**WHAT TO WORK ON**
Find the line with "Tadasiva (176, 1789)" in the entries below. Repeat it, every following line, and the line with "Románul magyar és", exactly and with nothing added.

**RECORDS**
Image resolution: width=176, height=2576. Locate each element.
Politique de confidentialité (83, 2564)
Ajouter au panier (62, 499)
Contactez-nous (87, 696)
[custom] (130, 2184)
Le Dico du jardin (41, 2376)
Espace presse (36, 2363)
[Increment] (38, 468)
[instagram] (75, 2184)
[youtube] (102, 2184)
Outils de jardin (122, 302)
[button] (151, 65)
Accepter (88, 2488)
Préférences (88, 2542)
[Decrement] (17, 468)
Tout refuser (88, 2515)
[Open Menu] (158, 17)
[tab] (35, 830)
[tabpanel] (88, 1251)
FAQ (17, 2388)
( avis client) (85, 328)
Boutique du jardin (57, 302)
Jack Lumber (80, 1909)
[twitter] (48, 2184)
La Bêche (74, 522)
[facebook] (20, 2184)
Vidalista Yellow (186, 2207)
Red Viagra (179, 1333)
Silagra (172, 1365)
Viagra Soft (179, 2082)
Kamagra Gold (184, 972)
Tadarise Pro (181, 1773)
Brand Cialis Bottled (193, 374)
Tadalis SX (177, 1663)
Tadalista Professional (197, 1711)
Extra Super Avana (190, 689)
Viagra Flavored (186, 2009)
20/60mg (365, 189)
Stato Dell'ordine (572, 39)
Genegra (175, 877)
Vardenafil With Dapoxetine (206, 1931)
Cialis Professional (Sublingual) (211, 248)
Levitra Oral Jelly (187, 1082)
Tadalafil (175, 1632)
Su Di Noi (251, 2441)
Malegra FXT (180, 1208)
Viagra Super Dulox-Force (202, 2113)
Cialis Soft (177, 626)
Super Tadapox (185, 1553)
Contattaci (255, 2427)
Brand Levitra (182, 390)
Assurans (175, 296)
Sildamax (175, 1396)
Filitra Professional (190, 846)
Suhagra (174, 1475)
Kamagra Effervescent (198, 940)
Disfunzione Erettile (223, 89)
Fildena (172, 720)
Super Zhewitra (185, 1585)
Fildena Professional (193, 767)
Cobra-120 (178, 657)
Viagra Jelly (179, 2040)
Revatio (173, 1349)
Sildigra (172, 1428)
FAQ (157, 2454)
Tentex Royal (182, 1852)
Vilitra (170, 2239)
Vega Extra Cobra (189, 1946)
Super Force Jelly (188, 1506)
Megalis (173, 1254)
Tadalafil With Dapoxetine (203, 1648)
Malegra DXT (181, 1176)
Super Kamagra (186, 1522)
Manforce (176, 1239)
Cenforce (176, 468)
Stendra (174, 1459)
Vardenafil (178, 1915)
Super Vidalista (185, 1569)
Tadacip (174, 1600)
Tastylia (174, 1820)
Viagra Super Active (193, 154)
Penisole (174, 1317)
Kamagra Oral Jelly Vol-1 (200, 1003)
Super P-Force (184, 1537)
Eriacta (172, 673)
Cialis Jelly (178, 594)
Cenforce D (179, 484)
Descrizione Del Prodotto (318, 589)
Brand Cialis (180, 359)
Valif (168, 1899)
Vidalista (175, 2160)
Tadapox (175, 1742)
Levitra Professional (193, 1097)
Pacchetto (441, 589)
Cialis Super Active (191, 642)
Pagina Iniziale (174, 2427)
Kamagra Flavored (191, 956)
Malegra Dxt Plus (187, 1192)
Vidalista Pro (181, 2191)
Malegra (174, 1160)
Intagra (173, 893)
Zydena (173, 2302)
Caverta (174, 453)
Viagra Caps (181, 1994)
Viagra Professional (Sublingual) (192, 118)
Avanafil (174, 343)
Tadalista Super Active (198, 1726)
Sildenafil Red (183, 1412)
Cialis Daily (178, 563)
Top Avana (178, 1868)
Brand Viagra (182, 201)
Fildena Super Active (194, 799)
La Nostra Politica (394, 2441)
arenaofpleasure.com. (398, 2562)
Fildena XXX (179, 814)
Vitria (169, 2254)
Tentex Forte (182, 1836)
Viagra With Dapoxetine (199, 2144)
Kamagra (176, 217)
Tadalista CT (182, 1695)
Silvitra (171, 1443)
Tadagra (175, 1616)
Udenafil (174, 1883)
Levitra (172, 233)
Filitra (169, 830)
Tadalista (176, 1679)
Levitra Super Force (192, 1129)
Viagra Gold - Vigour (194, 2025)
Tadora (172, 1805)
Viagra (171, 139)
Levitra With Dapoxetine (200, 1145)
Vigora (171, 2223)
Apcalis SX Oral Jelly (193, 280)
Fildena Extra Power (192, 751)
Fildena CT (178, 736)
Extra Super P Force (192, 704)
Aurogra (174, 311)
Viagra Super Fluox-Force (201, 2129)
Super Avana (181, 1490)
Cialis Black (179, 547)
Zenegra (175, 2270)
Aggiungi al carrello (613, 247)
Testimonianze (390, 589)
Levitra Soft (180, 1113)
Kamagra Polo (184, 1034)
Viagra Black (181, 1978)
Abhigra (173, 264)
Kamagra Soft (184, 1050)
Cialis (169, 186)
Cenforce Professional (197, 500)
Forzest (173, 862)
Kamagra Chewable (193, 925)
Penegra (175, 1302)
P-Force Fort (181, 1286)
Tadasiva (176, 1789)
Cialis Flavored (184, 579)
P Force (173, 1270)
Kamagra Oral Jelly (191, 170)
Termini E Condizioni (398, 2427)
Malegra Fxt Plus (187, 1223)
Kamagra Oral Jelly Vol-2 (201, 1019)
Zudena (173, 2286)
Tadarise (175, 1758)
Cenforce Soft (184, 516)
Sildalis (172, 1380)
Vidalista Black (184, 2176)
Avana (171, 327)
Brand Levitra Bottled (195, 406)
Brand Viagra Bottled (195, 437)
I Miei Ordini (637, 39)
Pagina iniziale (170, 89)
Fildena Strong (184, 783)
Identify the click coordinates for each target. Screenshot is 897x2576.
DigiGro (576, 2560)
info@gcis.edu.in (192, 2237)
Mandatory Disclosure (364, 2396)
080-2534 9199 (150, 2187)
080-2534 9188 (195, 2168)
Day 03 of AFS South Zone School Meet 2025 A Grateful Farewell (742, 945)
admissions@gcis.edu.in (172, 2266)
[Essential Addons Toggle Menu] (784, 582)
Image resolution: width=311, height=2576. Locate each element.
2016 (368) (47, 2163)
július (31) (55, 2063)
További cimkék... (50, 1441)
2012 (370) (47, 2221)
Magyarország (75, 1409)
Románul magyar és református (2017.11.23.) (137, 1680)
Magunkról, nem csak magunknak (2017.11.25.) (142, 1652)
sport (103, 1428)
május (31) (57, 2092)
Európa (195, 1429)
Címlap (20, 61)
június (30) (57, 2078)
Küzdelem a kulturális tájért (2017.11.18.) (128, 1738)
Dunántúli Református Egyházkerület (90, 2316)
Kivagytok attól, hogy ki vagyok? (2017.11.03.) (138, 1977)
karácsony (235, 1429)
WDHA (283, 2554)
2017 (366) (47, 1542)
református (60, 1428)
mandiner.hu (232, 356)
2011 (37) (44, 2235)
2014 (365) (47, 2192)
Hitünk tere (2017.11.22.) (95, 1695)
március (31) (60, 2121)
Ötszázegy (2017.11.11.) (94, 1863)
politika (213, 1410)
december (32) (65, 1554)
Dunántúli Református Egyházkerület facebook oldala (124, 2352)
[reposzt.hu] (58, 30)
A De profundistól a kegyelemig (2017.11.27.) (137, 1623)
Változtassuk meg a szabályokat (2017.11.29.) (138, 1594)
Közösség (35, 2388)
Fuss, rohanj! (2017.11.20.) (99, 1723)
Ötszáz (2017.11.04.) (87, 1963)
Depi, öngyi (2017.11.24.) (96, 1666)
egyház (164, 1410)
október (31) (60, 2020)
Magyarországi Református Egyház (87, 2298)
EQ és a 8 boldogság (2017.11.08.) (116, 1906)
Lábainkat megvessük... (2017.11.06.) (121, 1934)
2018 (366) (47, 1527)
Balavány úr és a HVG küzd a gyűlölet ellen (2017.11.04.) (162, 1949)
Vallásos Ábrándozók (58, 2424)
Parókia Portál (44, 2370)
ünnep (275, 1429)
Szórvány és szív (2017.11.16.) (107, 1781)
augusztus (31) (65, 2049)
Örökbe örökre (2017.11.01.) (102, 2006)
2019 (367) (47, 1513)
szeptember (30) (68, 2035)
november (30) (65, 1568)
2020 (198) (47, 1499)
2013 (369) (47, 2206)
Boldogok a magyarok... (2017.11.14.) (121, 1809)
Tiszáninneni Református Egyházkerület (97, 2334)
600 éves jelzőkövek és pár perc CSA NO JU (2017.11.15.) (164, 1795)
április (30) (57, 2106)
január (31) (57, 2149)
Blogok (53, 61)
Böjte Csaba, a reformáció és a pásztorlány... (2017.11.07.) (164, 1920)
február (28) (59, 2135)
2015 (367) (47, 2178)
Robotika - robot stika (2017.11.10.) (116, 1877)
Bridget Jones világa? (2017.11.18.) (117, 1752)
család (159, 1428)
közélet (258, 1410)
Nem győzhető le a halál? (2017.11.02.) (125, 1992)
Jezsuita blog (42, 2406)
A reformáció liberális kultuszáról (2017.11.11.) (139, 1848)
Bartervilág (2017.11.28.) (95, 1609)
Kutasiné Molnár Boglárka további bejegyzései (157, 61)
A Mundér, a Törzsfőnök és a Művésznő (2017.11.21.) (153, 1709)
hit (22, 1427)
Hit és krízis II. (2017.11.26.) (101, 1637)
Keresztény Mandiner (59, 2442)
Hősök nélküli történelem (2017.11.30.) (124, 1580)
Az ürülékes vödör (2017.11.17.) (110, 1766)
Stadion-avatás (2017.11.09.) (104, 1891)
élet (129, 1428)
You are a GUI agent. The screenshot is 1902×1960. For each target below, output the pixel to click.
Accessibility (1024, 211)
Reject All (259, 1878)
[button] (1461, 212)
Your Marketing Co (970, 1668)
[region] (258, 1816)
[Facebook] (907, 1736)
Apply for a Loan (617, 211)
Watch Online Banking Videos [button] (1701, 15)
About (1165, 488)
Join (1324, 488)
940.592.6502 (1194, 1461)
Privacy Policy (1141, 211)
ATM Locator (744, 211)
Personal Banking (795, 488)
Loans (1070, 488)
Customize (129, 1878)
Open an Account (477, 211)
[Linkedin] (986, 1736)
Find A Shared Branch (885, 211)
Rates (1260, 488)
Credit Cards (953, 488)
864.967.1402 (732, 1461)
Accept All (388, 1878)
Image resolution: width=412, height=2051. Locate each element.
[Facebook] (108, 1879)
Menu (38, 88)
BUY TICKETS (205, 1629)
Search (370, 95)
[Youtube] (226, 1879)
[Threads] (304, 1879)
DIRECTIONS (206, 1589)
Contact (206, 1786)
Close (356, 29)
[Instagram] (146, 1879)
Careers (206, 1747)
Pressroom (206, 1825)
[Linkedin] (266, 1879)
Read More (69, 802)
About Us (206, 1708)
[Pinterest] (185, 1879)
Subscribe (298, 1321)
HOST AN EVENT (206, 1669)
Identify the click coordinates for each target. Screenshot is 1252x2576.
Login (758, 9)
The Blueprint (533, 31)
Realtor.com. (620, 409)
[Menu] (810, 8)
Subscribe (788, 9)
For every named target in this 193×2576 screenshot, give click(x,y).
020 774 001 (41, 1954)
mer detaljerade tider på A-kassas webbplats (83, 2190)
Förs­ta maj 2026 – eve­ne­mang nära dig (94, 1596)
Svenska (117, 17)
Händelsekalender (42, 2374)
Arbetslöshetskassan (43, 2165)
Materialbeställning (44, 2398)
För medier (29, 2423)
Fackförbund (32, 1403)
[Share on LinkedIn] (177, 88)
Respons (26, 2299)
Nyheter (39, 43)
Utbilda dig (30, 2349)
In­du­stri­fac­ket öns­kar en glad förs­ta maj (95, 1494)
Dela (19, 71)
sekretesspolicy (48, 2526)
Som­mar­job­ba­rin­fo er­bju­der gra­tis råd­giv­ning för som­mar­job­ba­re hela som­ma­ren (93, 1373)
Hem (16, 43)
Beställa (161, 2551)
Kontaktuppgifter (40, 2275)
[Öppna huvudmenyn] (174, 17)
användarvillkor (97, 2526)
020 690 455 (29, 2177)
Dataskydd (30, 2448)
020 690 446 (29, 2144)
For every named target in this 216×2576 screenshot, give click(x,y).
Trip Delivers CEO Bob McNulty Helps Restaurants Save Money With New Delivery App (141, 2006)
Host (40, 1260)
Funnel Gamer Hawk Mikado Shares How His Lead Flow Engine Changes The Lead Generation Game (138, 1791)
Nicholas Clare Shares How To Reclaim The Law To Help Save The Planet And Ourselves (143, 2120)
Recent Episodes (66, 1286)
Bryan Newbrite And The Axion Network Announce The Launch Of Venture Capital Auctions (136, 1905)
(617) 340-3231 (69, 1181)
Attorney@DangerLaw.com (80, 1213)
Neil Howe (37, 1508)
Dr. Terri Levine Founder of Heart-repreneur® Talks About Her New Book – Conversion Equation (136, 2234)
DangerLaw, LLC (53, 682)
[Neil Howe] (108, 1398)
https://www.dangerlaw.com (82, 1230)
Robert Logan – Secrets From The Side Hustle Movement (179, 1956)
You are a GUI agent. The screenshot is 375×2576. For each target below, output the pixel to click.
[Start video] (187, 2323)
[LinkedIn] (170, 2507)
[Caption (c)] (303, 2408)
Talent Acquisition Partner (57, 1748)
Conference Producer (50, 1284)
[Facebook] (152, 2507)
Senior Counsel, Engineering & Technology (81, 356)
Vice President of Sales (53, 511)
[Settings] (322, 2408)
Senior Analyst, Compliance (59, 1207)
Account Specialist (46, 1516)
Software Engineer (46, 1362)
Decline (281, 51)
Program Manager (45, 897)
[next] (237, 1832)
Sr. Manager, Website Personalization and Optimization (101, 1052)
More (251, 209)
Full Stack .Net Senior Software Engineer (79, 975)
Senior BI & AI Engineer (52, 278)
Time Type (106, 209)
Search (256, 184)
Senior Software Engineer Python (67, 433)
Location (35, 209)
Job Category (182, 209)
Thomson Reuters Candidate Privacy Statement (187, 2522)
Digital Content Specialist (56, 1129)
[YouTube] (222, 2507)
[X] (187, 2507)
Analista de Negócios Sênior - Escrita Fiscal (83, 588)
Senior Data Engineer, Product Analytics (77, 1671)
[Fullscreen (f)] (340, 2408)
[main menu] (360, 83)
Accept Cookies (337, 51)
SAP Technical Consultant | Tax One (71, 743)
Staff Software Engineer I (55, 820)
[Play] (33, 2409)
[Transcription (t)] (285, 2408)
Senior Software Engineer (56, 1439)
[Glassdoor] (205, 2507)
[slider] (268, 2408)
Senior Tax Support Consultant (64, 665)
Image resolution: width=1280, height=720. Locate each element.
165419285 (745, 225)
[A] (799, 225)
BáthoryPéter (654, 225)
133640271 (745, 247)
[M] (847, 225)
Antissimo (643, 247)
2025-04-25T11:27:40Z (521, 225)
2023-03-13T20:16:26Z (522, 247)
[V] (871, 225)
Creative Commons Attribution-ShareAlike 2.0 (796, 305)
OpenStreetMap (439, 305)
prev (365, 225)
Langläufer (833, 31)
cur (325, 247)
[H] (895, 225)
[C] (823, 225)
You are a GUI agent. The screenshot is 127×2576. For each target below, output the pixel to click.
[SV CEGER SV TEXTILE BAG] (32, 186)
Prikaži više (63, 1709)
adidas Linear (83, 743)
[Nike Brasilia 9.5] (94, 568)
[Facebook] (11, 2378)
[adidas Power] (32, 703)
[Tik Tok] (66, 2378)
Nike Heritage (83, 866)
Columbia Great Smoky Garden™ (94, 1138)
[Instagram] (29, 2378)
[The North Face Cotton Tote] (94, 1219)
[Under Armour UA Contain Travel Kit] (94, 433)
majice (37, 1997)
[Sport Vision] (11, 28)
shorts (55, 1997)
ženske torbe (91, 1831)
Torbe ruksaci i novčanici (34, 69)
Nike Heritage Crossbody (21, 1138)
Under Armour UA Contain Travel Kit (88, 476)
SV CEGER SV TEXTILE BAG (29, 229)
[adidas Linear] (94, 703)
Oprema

**EXERCISE RESULT**
Tadasiva (176, 1789)
Cialis Flavored (184, 579)
P Force (173, 1270)
Kamagra Oral Jelly (191, 170)
Termini E Condizioni (398, 2427)
Malegra Fxt Plus (187, 1223)
Kamagra Oral Jelly Vol-2 (201, 1019)
Zudena (173, 2286)
Tadarise (175, 1758)
Cenforce Soft (184, 516)
Sildalis (172, 1380)
Vidalista Black (184, 2176)
Avana (171, 327)
Brand Levitra Bottled (195, 406)
Brand Viagra Bottled (195, 437)
I Miei Ordini (637, 39)
Pagina iniziale (170, 89)
Fildena Strong (184, 783)
Identify the click coordinates for each target. Screenshot is 897x2576.
DigiGro (576, 2560)
info@gcis.edu.in (192, 2237)
Mandatory Disclosure (364, 2396)
080-2534 9199 (150, 2187)
080-2534 9188 (195, 2168)
Day 03 of AFS South Zone School Meet 2025 A Grateful Farewell (742, 945)
admissions@gcis.edu.in (172, 2266)
[Essential Addons Toggle Menu] (784, 582)
Image resolution: width=311, height=2576. Locate each element.
2016 (368) (47, 2163)
július (31) (55, 2063)
További cimkék... (50, 1441)
2012 (370) (47, 2221)
Magyarország (75, 1409)
Románul magyar és református (2017.11.23.) (137, 1680)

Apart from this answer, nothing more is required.